Mengelberg remained in his post during the German occupation of the Netherlands. His conduct was assessed after the liberation and he was removed from office in 1945. The Central Honour Council (Centrale Ereraad) reconsidered the case and reinstated him in a ruling of 28 January 1947, stating that his pro-Dutch and anti-National-Socialist attitude was not in doubt. Paul Cronheim, a Concertgebouw board member who wrote Mengelberg's biographical memoir, recorded that Mengelberg had supported Jewish friends and orchestra members during the occupation.

In the mid-1950s the concert-hall company and the orchestra were split into two organisations.

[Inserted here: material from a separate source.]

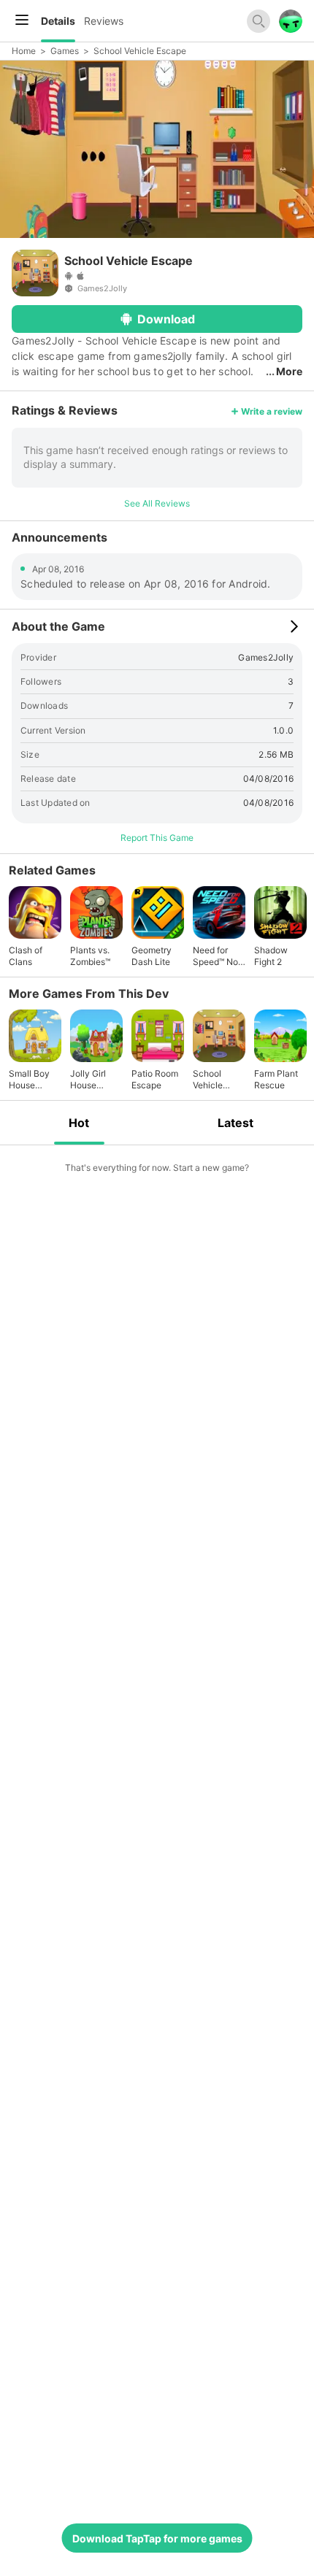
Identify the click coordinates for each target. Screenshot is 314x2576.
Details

Mengelberg left his post and the Netherlands, and settled in Beausoleil, near Monte Carlo, where he died in 1959.

== Compositions ==

Mengelberg started composing in his twenties, writing songs and chamber music. Vocal music stayed at the centre of his work, and as a practising Catholic he wrote more and more sacred music. His Requiem (1924), a setting of his own text for solo voice and orchestra, was first performed by the Concertgebouw Orchestra under Willem Mengelberg in December 1924. His cantata Weinlese won a composition competition held by the Society for the Advancement of Music (Maatschappij tot Bevordering der Toonkunst) for its centenary and was first performed in March 1930. His other works include the Missa pro Pace (1932), the Stabat Mater (1941), the Magnificat (1942) for alto and orchestra, the Salve Regina, the Symfonische variatie for cello and orchestra (1927), the Victimae Paschali Laudes, the Hymne op Amstelredam and the Ballade van de boer. According to Cronheim, his music was closest to Schubert and also showed the influence of Mahler, whose work he promoted. Willem Mengelberg, who never recorded any of his own compositions, did record his cousin's Salve Regina.

== Writings ==

In 1923 Mengelberg published a biography of Mahler. He wrote the notes for the Concertgebouw's concert programmes and several books on the cultural history of music, among them Muziek, Spiegel des Tijds (1948).